Item coordinate data

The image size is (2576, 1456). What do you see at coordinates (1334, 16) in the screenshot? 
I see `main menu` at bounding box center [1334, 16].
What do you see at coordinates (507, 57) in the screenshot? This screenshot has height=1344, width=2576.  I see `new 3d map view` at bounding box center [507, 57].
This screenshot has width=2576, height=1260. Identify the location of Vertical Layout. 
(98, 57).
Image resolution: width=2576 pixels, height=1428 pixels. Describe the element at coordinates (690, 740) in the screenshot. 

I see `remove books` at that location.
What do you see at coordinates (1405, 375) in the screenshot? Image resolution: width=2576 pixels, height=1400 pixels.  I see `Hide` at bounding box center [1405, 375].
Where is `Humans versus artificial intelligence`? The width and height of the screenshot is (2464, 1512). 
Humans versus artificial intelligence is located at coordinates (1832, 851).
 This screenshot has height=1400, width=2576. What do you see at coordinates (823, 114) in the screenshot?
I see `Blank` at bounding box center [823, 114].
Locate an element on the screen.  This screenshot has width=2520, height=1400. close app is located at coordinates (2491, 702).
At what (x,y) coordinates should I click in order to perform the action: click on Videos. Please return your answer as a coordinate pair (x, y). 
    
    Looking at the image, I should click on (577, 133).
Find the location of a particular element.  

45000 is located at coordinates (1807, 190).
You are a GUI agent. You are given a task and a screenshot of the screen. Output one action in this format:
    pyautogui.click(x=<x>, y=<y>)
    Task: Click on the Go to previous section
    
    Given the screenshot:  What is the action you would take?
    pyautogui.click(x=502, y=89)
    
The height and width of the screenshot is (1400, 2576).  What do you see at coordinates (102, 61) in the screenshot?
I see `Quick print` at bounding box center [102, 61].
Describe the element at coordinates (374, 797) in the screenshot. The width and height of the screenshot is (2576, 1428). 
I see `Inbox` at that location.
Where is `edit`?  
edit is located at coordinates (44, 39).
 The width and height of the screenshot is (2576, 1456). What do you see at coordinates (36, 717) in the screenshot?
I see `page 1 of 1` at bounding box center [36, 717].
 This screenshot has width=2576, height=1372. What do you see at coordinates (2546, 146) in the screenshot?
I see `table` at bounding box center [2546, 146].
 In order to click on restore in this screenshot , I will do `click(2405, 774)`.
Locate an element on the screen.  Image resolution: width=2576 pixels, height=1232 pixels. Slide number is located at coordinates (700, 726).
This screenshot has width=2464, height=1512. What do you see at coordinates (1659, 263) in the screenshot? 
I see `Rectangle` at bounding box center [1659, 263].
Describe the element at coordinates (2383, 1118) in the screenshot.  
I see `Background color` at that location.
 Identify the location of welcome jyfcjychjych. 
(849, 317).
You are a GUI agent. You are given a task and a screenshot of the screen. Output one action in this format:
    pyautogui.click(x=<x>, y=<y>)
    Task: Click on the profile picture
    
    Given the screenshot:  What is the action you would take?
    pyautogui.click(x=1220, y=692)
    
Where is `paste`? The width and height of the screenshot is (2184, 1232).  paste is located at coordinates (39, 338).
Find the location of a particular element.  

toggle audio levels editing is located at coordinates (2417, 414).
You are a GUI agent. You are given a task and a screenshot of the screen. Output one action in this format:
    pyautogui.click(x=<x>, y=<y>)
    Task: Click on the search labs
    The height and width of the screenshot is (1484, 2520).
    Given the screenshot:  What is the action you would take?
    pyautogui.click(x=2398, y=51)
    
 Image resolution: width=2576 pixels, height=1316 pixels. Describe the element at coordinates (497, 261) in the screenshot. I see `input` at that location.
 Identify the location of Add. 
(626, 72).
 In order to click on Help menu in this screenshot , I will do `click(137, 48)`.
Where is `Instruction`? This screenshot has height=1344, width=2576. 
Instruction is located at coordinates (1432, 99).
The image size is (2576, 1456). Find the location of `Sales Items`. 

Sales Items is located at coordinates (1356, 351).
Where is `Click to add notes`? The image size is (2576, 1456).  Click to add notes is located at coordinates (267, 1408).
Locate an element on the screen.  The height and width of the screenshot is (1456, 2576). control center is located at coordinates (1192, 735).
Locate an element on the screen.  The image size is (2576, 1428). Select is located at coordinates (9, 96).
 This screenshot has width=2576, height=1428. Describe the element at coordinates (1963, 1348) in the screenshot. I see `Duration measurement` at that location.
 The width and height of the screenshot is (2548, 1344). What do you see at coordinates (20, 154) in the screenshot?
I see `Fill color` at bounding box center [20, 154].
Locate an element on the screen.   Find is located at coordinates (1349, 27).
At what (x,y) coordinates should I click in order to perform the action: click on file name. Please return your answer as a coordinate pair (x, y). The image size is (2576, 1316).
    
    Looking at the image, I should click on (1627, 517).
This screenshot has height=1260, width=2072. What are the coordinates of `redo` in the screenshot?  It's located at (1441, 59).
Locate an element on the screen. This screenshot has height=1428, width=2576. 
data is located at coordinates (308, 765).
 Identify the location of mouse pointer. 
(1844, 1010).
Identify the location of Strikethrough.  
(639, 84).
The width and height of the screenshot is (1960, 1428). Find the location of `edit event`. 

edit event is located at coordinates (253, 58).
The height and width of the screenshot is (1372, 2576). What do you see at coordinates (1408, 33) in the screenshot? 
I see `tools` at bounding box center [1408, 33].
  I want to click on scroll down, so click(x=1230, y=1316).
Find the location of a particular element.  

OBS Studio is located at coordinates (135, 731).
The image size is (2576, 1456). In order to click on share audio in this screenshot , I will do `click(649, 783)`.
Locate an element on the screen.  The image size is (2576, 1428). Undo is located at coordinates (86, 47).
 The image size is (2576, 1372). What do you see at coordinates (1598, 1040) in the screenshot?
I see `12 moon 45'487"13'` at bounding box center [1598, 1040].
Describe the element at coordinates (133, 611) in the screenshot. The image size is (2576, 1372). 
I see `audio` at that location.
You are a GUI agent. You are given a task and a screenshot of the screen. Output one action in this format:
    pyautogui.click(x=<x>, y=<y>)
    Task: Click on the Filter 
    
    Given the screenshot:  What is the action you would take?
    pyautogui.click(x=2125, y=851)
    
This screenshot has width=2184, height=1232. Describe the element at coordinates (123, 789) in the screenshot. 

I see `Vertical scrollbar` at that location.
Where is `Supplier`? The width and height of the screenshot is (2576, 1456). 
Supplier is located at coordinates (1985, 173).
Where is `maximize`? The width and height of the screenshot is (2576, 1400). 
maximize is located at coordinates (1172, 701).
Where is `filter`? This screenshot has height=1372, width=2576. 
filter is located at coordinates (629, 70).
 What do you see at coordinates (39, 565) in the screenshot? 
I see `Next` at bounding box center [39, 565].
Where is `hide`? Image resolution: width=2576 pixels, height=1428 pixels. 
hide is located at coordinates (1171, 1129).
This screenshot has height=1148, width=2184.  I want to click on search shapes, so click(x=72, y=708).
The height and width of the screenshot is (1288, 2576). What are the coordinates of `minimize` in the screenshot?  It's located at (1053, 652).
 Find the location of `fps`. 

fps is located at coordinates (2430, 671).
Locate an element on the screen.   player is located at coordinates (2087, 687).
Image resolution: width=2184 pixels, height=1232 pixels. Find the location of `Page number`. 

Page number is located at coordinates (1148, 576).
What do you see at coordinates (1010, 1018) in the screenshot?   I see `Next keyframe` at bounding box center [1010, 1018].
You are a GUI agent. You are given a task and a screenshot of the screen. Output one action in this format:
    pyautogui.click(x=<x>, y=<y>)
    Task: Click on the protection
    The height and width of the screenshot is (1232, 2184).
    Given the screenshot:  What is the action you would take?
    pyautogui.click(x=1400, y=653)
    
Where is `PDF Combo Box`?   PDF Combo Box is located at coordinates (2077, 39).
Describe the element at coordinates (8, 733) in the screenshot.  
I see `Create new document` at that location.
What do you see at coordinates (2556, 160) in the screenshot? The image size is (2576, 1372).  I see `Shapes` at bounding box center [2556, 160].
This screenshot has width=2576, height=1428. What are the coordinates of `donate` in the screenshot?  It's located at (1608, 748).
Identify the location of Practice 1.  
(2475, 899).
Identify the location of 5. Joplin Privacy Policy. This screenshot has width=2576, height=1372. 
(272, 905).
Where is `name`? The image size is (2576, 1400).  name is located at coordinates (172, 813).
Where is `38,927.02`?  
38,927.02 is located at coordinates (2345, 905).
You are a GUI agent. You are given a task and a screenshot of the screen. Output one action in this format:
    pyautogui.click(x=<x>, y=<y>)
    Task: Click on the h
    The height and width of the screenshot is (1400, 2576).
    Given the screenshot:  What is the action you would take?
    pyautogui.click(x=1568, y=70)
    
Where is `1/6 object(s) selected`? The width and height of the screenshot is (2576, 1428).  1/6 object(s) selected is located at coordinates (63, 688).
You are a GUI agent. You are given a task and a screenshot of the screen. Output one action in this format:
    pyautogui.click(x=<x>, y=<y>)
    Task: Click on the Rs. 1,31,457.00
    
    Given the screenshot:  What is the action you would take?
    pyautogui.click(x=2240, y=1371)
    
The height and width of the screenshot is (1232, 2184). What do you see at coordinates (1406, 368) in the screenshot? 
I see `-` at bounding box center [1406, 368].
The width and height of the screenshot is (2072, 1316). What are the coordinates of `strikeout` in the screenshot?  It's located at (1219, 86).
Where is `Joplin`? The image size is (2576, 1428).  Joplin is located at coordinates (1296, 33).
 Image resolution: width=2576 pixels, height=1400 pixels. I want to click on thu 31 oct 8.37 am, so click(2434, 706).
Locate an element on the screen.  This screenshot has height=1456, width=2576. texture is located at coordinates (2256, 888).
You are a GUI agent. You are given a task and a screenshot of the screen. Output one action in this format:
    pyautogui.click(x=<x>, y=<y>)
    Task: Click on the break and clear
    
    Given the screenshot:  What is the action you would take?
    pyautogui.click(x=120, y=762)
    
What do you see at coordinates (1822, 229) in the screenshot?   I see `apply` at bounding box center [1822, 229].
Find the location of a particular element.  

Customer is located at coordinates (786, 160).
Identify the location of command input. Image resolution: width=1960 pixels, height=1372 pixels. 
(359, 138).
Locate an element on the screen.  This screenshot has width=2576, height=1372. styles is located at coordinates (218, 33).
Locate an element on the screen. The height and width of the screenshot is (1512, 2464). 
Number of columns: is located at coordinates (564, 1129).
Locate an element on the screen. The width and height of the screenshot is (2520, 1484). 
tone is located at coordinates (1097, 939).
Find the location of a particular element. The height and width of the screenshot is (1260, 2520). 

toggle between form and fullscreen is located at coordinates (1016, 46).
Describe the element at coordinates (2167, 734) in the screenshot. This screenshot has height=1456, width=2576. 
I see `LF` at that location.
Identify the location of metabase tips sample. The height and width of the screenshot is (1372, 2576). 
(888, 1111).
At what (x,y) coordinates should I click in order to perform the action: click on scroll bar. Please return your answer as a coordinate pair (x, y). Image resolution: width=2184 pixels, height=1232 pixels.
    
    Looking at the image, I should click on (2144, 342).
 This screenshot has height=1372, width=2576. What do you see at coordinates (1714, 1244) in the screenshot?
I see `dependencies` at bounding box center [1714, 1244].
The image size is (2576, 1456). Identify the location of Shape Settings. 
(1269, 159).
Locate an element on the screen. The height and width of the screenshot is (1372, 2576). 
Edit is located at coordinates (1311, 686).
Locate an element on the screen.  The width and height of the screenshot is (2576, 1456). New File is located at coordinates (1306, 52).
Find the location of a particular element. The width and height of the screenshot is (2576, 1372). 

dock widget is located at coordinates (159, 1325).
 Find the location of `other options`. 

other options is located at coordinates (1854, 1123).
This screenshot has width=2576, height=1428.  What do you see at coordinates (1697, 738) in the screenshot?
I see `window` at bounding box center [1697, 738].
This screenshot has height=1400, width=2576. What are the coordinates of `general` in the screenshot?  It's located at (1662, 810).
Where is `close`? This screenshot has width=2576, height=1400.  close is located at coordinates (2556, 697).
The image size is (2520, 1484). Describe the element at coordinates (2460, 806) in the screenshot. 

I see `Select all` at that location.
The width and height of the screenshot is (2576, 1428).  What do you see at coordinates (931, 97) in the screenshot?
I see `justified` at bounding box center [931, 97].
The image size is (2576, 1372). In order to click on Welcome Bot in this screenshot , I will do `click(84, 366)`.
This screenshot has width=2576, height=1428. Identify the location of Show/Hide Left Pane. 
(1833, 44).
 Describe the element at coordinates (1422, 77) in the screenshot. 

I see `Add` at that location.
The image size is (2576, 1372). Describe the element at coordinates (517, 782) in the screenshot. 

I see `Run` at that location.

● THE REQUEST: Rewrite the stretch from the line containing "In order to click on restore" through the line containing "pyautogui.click(x=1220, y=692)", substituting "settings icon" for "profile picture" and leaving everything else unchanged.

● SOLUTION FOR THIS EXERCISE:
 In order to click on restore in this screenshot , I will do `click(2405, 774)`.
Locate an element on the screen.  Image resolution: width=2576 pixels, height=1232 pixels. Slide number is located at coordinates (700, 726).
This screenshot has width=2464, height=1512. What do you see at coordinates (1659, 263) in the screenshot? 
I see `Rectangle` at bounding box center [1659, 263].
Describe the element at coordinates (2383, 1118) in the screenshot.  
I see `Background color` at that location.
 Identify the location of welcome jyfcjychjych. 
(849, 317).
You are a GUI agent. You are given a task and a screenshot of the screen. Output one action in this format:
    pyautogui.click(x=<x>, y=<y>)
    Task: Click on the settings icon
    
    Given the screenshot:  What is the action you would take?
    pyautogui.click(x=1220, y=692)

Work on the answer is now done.